The decision to purchase a dog for your family is a big one, it's a bigger decision that deciding to buy a new car or a new home. This decision is one that many people don't realize it's magnitude until after they have the dog. This is quite unfortunate for many of these dogs because some of them end up in a pound somewhere or being sold or given away to other families, or worse put down or neglected.

The idea of a puppy in the home is one that kids everywhere beg their parents for - they ask and plead, promising to take care of it fully. Parents usually know better-the novelty of a puppy only lasts for a short period of time, or until the kids have to pick up their first puppy present on the living room carpet. The fact of the matter is that kids can't actually fully care for a puppy, a puppy needs an adult who can train and teach in house training and obedience.

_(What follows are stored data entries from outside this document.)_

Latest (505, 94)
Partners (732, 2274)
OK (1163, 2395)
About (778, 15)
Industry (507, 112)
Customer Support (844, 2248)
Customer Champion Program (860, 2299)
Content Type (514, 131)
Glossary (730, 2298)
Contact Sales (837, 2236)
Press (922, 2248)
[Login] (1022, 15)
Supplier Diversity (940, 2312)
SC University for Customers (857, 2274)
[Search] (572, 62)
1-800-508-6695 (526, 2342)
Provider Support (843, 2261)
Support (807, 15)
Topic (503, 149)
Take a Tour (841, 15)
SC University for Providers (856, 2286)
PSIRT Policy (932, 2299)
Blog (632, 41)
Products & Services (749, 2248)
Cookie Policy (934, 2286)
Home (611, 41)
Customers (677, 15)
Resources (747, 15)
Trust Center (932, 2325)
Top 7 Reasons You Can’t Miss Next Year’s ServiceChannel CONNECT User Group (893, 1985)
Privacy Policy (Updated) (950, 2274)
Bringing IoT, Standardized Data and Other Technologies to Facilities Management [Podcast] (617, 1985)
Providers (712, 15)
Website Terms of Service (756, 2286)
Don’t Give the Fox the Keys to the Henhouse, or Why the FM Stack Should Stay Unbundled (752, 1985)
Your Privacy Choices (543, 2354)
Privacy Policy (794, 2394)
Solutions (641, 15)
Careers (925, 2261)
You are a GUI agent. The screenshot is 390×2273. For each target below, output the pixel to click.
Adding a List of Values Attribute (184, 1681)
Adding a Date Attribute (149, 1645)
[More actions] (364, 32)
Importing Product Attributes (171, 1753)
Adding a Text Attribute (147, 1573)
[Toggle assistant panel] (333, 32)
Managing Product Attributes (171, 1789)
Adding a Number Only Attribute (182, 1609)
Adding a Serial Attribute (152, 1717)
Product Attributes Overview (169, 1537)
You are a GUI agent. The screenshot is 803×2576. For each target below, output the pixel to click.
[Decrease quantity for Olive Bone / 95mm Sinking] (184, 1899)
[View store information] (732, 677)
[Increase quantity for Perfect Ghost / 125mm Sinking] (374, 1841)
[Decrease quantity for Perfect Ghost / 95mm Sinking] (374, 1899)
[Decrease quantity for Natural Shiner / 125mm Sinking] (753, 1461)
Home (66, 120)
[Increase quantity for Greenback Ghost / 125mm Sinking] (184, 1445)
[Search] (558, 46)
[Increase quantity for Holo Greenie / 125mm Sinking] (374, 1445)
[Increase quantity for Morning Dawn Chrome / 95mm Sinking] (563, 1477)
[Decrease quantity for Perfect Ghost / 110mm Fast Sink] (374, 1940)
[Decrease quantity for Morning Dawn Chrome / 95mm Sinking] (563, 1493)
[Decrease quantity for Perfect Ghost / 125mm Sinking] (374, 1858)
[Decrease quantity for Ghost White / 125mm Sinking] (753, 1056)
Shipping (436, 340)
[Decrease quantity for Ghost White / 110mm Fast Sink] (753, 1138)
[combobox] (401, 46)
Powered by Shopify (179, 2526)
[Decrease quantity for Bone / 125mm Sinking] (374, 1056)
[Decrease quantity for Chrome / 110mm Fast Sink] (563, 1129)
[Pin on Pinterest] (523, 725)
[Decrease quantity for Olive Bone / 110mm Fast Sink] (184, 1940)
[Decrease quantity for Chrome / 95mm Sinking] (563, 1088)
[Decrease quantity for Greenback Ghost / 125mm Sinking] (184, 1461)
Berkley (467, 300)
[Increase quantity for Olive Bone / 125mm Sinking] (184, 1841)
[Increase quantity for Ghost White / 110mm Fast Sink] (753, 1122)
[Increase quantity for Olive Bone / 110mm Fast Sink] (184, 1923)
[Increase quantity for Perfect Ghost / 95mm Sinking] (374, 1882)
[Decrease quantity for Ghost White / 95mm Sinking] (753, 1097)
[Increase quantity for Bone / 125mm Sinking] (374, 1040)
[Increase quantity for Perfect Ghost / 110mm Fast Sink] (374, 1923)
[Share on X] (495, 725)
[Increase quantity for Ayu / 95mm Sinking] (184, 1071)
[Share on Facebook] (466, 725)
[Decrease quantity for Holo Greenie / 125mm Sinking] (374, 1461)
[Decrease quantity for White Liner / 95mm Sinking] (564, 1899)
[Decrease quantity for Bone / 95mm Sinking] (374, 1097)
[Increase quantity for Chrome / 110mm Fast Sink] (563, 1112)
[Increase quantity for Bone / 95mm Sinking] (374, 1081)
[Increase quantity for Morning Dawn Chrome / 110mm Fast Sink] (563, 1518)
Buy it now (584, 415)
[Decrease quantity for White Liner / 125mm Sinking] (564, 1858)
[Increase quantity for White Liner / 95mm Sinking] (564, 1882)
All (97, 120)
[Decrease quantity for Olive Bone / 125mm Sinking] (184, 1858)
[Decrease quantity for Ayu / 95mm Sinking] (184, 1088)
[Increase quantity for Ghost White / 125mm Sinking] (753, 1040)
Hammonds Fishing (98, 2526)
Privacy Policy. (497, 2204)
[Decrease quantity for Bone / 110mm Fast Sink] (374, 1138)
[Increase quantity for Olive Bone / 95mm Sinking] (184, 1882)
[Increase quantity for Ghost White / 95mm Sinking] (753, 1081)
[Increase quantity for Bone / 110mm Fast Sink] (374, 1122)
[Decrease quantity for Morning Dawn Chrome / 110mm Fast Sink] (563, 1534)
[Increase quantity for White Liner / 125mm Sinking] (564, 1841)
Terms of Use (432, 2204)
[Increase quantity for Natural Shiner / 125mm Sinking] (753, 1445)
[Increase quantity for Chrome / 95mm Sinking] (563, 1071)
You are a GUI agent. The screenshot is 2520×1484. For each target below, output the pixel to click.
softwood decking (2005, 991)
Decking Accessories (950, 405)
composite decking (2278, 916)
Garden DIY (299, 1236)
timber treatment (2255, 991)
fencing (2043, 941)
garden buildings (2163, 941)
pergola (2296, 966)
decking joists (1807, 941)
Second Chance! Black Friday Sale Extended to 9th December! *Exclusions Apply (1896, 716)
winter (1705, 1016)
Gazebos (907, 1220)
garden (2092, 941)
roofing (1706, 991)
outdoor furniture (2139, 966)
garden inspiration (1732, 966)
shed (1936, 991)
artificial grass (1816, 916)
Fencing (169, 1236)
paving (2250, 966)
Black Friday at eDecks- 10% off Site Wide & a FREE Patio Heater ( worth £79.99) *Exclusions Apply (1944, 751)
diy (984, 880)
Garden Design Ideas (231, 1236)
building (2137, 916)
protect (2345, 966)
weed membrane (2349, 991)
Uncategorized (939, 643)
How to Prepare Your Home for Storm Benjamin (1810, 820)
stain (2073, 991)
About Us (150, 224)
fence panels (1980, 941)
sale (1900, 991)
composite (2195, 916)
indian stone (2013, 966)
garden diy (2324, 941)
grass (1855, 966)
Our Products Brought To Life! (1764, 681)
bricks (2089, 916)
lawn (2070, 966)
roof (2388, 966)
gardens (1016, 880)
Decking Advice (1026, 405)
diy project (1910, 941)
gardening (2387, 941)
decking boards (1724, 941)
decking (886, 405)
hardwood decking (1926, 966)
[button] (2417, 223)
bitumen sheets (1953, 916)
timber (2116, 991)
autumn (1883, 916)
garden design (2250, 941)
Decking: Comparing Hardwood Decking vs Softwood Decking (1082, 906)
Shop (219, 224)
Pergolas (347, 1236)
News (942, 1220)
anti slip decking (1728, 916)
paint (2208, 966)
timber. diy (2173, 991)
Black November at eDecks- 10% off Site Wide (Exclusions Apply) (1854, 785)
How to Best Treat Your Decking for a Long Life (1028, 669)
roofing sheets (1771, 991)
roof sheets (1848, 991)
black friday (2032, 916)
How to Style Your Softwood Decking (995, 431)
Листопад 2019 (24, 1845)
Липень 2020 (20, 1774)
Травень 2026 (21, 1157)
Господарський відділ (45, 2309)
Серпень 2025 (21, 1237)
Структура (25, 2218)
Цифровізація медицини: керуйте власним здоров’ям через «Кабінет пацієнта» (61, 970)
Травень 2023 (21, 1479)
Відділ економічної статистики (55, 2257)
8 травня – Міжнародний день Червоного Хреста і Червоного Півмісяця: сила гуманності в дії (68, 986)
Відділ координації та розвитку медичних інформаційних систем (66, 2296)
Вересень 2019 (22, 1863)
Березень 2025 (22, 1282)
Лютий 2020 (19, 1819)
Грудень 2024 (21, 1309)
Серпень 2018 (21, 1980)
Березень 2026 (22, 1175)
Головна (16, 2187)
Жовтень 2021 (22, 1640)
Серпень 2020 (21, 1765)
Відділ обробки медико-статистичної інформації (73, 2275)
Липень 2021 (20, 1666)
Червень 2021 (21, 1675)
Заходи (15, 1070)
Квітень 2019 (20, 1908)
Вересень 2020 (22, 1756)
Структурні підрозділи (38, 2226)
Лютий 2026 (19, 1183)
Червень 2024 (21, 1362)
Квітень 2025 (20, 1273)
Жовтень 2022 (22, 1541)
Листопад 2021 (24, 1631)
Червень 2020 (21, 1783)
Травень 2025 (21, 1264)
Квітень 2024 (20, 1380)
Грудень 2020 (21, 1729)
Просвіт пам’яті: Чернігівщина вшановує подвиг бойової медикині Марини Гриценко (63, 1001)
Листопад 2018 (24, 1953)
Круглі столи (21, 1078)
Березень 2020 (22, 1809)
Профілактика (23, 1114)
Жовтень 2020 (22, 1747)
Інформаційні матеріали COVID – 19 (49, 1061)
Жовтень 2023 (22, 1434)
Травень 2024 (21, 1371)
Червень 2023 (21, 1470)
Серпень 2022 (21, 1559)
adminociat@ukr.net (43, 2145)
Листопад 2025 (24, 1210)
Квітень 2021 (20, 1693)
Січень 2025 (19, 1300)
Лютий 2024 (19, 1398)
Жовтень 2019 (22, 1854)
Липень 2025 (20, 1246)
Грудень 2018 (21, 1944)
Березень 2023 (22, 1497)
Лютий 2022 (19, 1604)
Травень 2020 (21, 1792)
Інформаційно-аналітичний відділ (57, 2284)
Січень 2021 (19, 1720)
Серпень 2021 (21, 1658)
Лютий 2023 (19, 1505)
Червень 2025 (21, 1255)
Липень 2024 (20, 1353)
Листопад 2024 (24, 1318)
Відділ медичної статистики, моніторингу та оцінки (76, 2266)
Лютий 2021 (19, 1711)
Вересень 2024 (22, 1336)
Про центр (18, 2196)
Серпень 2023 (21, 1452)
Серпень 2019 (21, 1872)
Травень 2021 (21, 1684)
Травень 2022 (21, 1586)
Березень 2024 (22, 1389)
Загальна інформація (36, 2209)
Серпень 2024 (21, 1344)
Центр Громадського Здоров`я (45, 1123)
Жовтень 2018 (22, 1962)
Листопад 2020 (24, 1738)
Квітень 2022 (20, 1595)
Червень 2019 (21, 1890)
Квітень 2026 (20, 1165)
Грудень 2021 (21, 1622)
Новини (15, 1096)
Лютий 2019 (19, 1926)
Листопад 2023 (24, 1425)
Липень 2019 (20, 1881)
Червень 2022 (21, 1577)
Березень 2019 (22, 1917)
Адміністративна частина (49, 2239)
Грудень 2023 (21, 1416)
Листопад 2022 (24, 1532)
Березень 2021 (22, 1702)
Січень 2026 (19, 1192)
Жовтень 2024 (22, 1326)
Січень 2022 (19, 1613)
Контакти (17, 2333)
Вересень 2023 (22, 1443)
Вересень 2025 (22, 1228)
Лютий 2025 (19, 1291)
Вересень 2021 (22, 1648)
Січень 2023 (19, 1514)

There are a number of things that you need to research before you decide to purchase a dog and it starts right in your own home.

Step one - Look Around Your Home

The first step to the decision is to look around your home, even if the decision has already been made, take a last look at the way your home used to look, because in the near future, it probably won't look the same once you have a puppy. If you are quite fond of your furniture, you may want to look at where you can house the puppy until it learns not to chew the legs off your chairs and the arms on your sofa - if you don't have an area like this, you will have to consider other methods of containment or rethink your decision.

Take a look at your carpet. Remember, puppies don't come house broken, and there is a pretty good chance that they will have an accident or two on your living room carpet. It's not the end of the world, but you have to be willing to clean it u p with pet odor spray for carpets or perhaps even a rug shampooer.

Do you have knick-knacks around your home? If they are low to the ground where a puppy could get to them, or easily knocked over onto the floor by a large beating tail or a running-out-of-control puppy, you will want to relocate these objects.

These steps are known as puppy proofing your home. If you have children, it is similar to baby proofing your home, except that it seems a little more extreme in some cases Babies don't ruin furniture and carpets, but puppies can.

Step Two - Decide How Much Time You Have

Puppies take time — a lot of it. You should expect that your new puppy will require at least two hours of your time each and everyday, including that of your children. All together, a puppy(depending on the type)can eat up to five hours of your time each day.

You will need to allot time each morning to take your puppy outside, have someone to be there through the day to take the puppy outside once every half an hour until they learn their housebreaking. You will also have to allot time throughout the day and evening for walks, for a puppy, 15 minutes of a walk is plenty, but that should happen at least twice a day. As you puppy gets older, those two walks a day will need to increase in time and intensity so that your dog has enough exercise and playtime.

If your family can't find two hours each day to care for your puppy, then the decision is made — a puppy isn't right for you at this time. However, once you have established that everyone can and will allocate time to the puppy of at least two hours, not including extra play and training time, a puppy may fit well with your family.